Nature is not just a source of profit, warns the UN

Humanity must stop considering nature as a source of short-term profit and base itself on “values” linking its well-being to the state of our planet, warns the UN in a report published Monday.

Without such a change, the goals of sustainable development and reducing global inequalities will remain wishful thinking, underline UN biodiversity experts IPBES in the volume devoted to “values ​​and valuation of nature”. .

“The way we approach economic development is at the heart of the biodiversity crisis”, summarizes for AFP Unai Pascual, environmental economist at the University of Bern and co-chair of the IPBES session which adopted this report at a meeting of 139 countries in Bonn.

The text “aims to integrate different types of values ​​into decisions”, continues the expert.

It comes three days after another IPBES report warning that the overexploitation of wild species threatens the well-being of billions of human beings.

These two reports will feed into the discussions at the COP15 biodiversity, in December in Montreal, which must set a framework for protecting nature and its resources at the global level by 2050.

For this second opus, 80 experts analyzed more than 13,000 scientific studies on the destruction of ecosystems and its reasons and the alternative values ​​that could promote their sustainability.

Because Man is the main cause of this crisis of life, which is closely intertwined with climate change.

Source of life

Since 1950, average life expectancy has almost doubled, while per capita wealth (in the sense of GDP) has increased fivefold.

“Nature is what allows us to live,” noted the boss of the UN environment program, Inger Andersen. “It provides us with food, care, raw materials, oxygen, climate regulation and much more. »

But the Earth has physical constraints and, according to scientists, at least six of the nine “planetary boundaries” have already been exceeded. These are thresholds that humanity should not exceed to preserve the favorable conditions in which it was able to develop.

Two previous UN reports, on climate change in 2019 and biodiversity in 2019, had already concluded that only an in-depth transformation of the way we produce, distribute and consume could help redress the bar.

An almost impossible task if humanity does not change the way it sees and assesses nature, warn IPBES experts. Because the majority perception still remains that sustainability can only be achieved at the expense of human well-being, whereas the good future state of our societies requires a healthy nature, capable of regenerating itself.

Living “of”, “with”, “in” and “like” nature

The report classifies into four main categories, which can be combined, human “values” in relation to nature, which can be summed up as living “from”, “with”, “in” and “like” its environment.

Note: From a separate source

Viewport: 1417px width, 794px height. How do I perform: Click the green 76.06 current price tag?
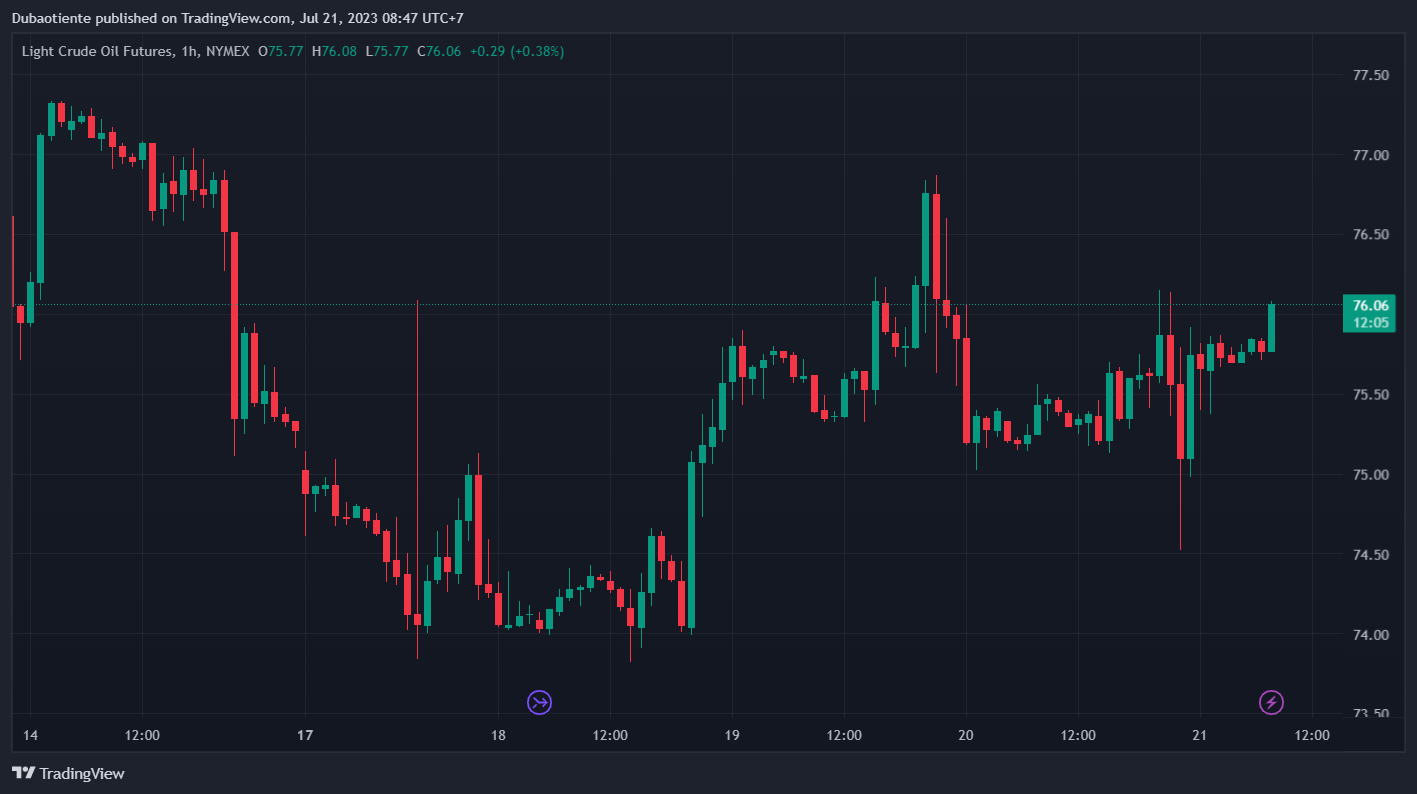click(1369, 313)
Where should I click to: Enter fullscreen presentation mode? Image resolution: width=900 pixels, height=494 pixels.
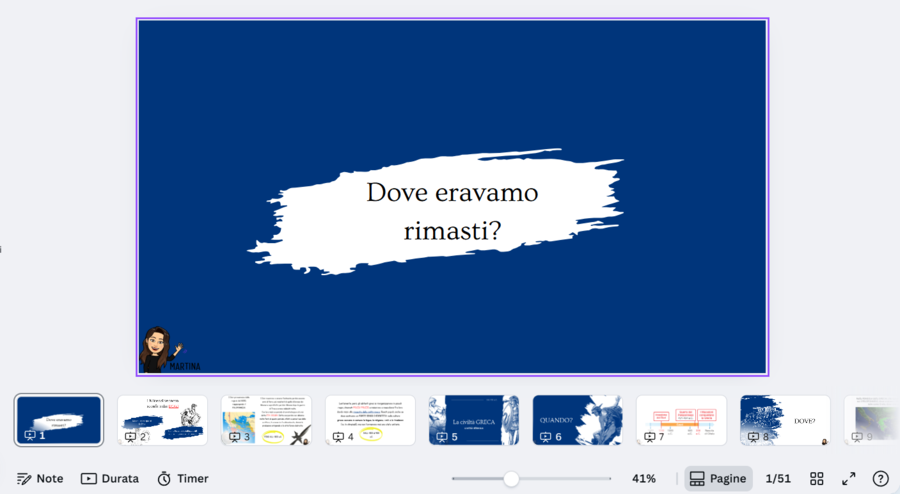pyautogui.click(x=849, y=479)
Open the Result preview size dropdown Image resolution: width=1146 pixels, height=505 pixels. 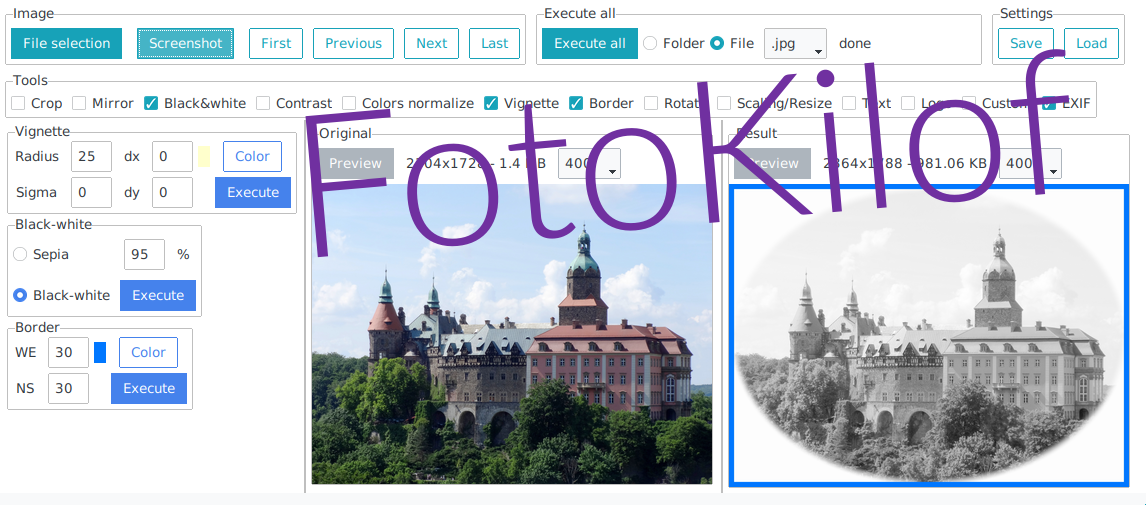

Humans live “from” nature if they focus on the exploitation of resources to fuel their growth and lifestyle. This is the dominant view, which has recently led some to want to put a price on the “services provided” by ecosystems (CO2 sequestered by forests for example).

Living “with” nature means seeing it as independent of human needs. The stated objective of placing under the status of protected areas 30% of the surface of the globe notably falls into this category, while joining the first in that it makes it possible, for example, to maintain fish stocks thanks to non-fishing zones.

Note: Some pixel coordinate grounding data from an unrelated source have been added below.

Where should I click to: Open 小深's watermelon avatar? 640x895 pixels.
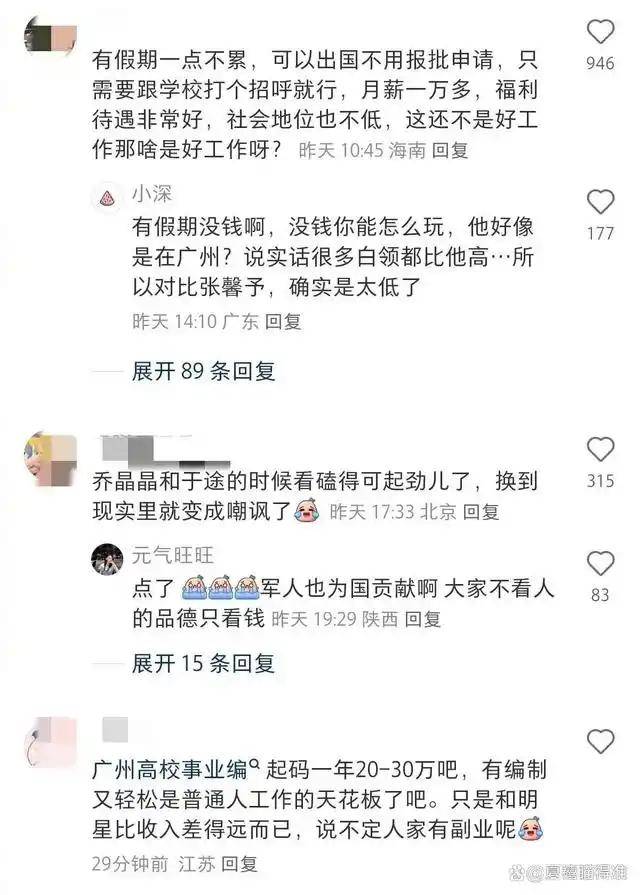(107, 198)
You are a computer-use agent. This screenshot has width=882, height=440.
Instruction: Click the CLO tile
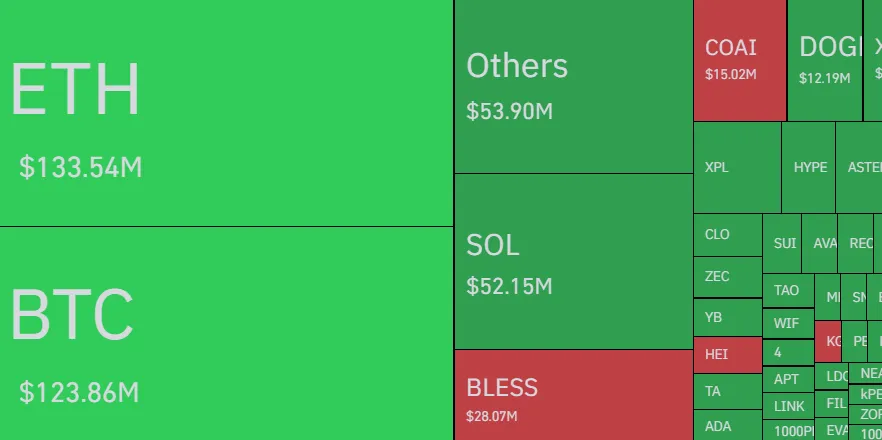(x=727, y=235)
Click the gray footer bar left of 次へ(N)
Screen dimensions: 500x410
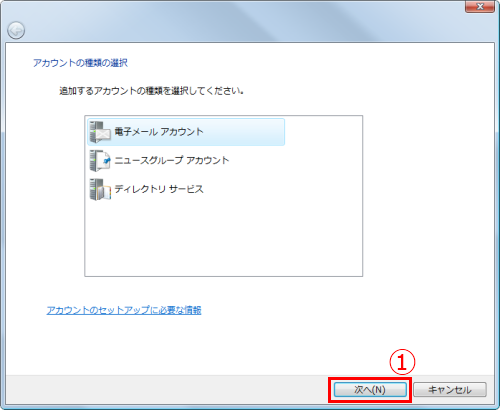pyautogui.click(x=167, y=389)
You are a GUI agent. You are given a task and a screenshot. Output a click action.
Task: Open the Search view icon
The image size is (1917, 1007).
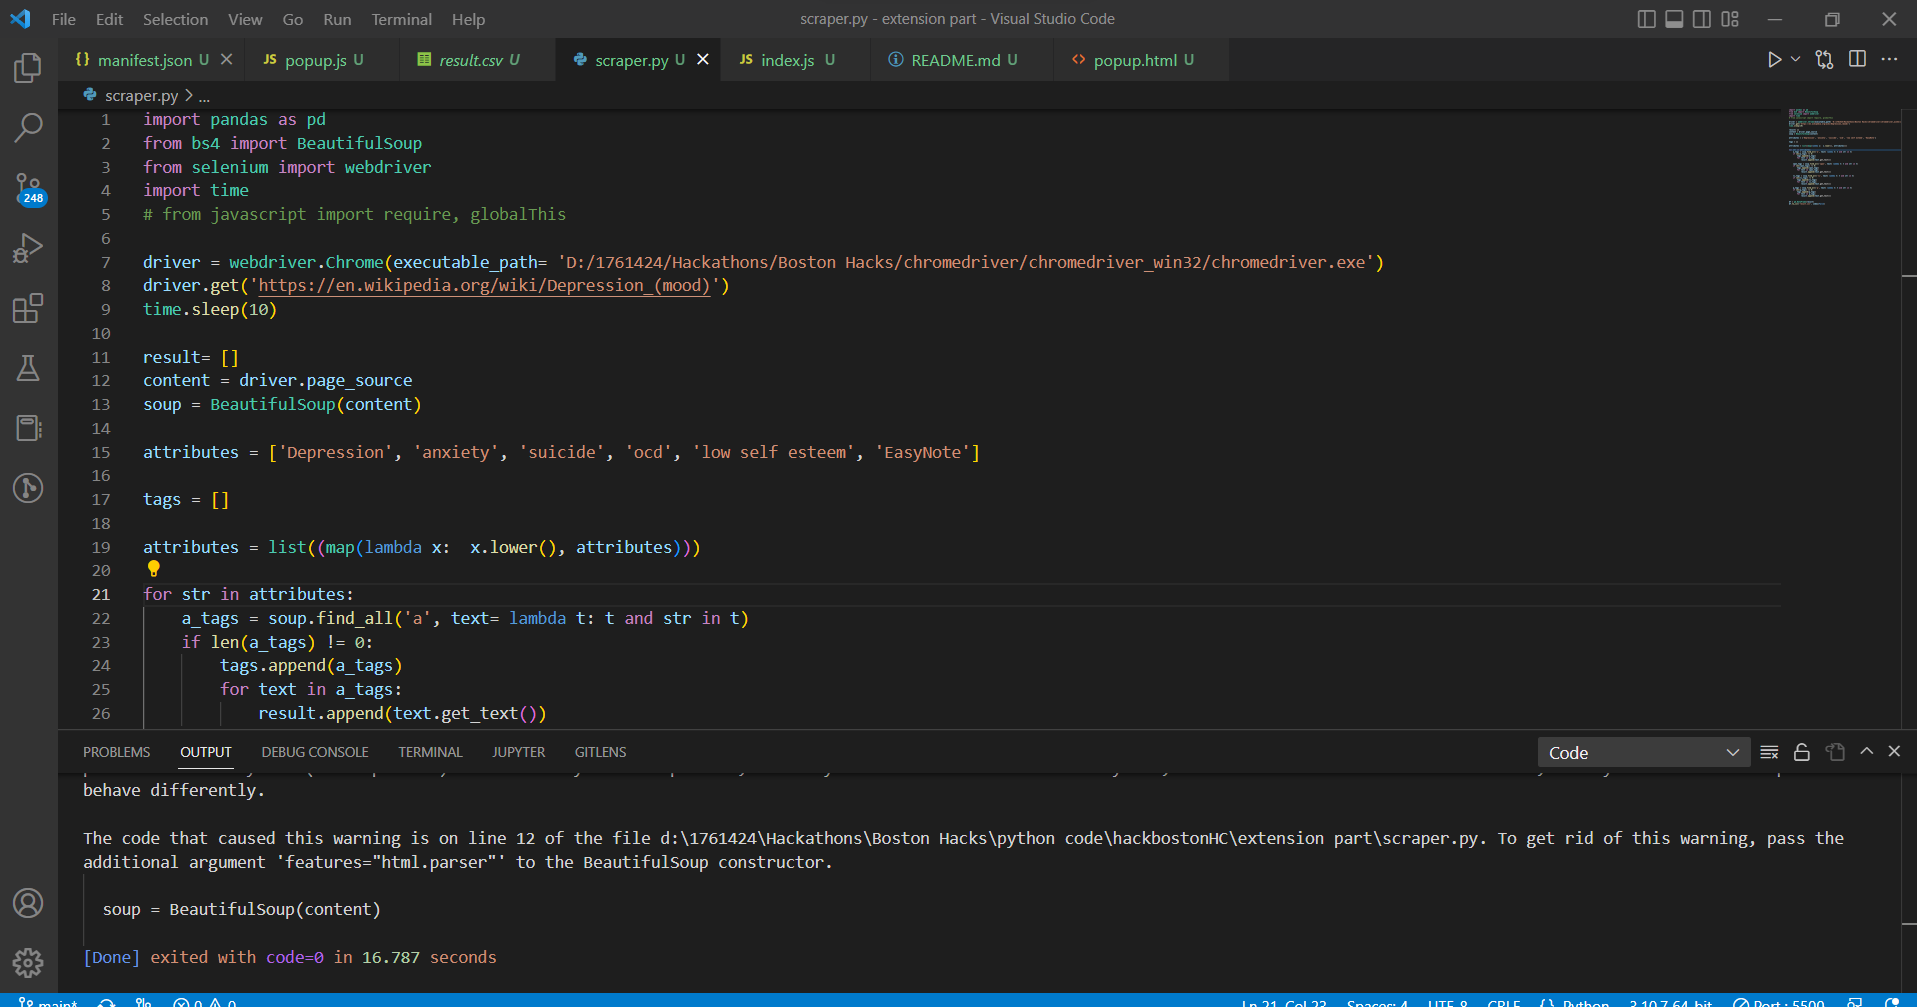click(28, 128)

For societies, particularly indigenous ones, who live “in” nature, the environment is part of their identity and their culture, a union pushed even further for those who live “like” nature.

Major projects, particularly infrastructure projects such as the Great Renaissance Dam that Ethiopia built on the Blue Nile or the “Maya Train” project in Mexico’s Yucatan Peninsula, should in particular be decided taking into account all these “values,” not just the costs/benefits, according to the report.

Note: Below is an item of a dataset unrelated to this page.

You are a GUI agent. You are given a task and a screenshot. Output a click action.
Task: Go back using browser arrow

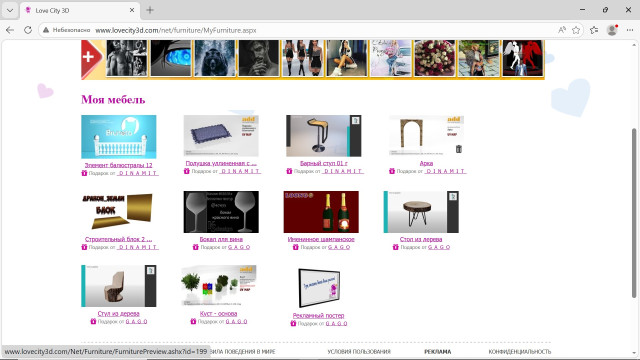click(x=10, y=30)
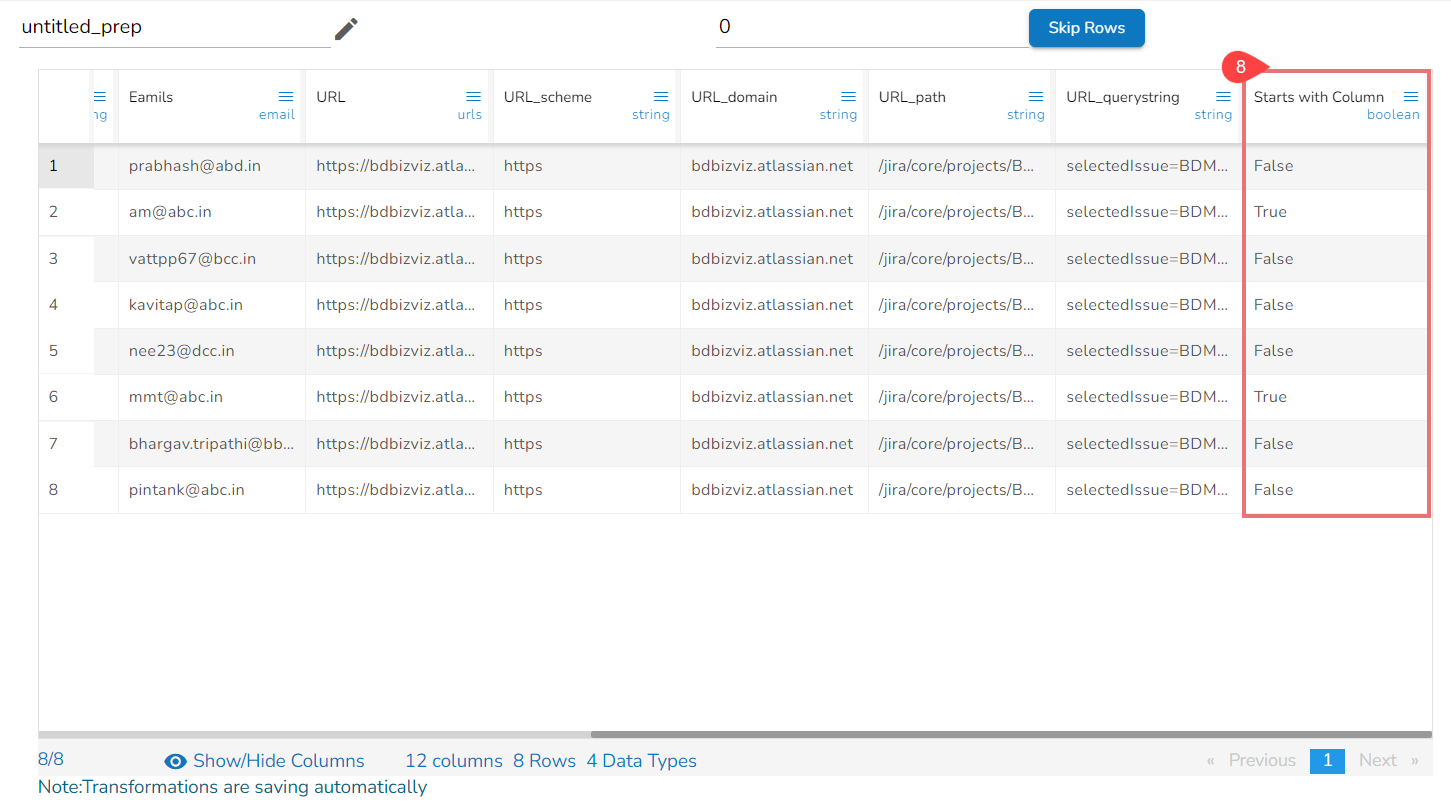
Task: Open the Starts with Column menu icon
Action: [x=1411, y=96]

The future text under negotiation for the Montreal conference could in this respect “change things”, hope members of the IPBES, many of whom are part of both bodies.

“We believe that this study on values ​​can help the negotiations, politically speaking,” said Unai Pascual. “But there is the disturbing feeling that it will not be easy at all,” he acknowledges, while many differences remain according to the negotiators.